Quantization¶

约 167 个字预计阅读时间 1 分钟

Quantization is the process of converting the parameters and activations of a model to a lower precision. For example, weights stored using 16 bits can be converted into a 4-bit representation. This technique has become increasingly important to reduce the computational and memory costs associated with LLMs.

Base techniques: Learn the different levels of precision (FP32, FP16, INT8, etc.) and how to perform naïve quantization with absmax and zero-point techniques.

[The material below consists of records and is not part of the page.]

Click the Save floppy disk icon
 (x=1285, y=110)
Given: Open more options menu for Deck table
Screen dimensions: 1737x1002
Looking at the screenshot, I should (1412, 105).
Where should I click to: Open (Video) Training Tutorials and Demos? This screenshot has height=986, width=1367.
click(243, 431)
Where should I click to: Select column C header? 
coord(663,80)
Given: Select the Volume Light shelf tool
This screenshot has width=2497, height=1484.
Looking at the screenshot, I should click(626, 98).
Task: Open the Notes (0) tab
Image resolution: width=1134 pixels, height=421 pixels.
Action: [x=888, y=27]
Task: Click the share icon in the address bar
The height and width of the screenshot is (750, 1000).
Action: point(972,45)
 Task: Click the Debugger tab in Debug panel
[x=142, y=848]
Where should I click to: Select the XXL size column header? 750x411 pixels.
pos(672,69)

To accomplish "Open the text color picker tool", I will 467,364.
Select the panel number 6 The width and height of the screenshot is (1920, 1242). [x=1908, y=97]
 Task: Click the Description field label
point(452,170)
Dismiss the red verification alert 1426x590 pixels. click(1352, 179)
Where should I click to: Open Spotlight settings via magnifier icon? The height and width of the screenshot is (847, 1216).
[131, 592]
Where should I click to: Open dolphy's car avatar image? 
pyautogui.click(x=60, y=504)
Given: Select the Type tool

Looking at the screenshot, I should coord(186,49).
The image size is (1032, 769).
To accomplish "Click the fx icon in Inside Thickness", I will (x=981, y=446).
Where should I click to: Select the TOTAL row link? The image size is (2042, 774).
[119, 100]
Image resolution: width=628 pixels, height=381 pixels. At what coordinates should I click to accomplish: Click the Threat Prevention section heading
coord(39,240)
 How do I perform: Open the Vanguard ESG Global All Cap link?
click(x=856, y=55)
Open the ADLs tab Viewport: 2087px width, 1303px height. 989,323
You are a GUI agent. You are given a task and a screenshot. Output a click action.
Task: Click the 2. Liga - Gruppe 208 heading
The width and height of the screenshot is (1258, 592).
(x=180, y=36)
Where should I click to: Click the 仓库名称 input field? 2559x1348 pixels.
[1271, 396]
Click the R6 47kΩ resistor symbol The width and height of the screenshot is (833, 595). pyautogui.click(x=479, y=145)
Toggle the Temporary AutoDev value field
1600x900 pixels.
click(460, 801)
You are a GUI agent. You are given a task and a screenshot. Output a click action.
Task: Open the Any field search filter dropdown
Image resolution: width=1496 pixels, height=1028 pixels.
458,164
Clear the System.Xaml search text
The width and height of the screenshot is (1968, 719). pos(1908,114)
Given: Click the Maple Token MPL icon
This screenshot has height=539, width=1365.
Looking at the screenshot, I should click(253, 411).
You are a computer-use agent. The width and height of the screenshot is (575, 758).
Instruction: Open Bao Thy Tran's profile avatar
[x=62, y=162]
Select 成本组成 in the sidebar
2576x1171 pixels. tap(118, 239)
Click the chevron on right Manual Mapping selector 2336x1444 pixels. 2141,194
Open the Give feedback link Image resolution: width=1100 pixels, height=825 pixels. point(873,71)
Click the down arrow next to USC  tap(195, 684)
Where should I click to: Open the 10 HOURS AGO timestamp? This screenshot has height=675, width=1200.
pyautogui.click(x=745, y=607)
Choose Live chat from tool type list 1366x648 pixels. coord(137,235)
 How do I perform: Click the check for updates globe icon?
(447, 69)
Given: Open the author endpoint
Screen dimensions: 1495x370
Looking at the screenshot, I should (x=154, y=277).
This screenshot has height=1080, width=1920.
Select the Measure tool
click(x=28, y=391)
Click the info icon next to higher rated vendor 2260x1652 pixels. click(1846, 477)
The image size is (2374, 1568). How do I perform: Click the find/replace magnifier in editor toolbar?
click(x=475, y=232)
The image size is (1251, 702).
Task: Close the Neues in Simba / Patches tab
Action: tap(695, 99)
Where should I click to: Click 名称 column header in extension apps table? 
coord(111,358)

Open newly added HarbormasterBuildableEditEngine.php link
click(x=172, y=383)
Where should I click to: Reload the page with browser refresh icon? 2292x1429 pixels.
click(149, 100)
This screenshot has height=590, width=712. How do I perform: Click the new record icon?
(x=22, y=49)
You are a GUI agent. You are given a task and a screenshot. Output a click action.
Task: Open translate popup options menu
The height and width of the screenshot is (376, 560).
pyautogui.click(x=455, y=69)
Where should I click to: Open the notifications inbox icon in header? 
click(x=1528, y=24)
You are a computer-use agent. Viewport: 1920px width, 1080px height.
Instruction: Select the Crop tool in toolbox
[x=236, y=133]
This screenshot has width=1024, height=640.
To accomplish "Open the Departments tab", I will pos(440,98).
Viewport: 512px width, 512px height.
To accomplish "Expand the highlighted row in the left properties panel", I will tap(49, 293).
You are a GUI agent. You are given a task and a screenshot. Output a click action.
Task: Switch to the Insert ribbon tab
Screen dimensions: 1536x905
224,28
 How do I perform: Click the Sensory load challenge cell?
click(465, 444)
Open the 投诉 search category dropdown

GGUF & llama.cpp: Originally designed to run on CPUs, llama.cpp and the GGUF format have become the most popular tools to run LLMs on consumer-grade hardware. It supports storing special tokens, vocabulary, and metadata in a single file.

GPTQ & AWQ: Techniques like GPTQ/EXL2 and AWQ introduce layer-by-layer calibration that retains performance at extremely low bitwidths. They reduce catastrophic outliers using dynamic scaling, selectively skipping or re-centering the heaviest parameters.

SmoothQuant & ZeroQuant: New quantization-friendly transformations (SmoothQuant) and compiler-based optimizations (ZeroQuant) help mitigate outliers before quantization. They also reduce hardware overhead by fusing certain ops and optimizing dataflow.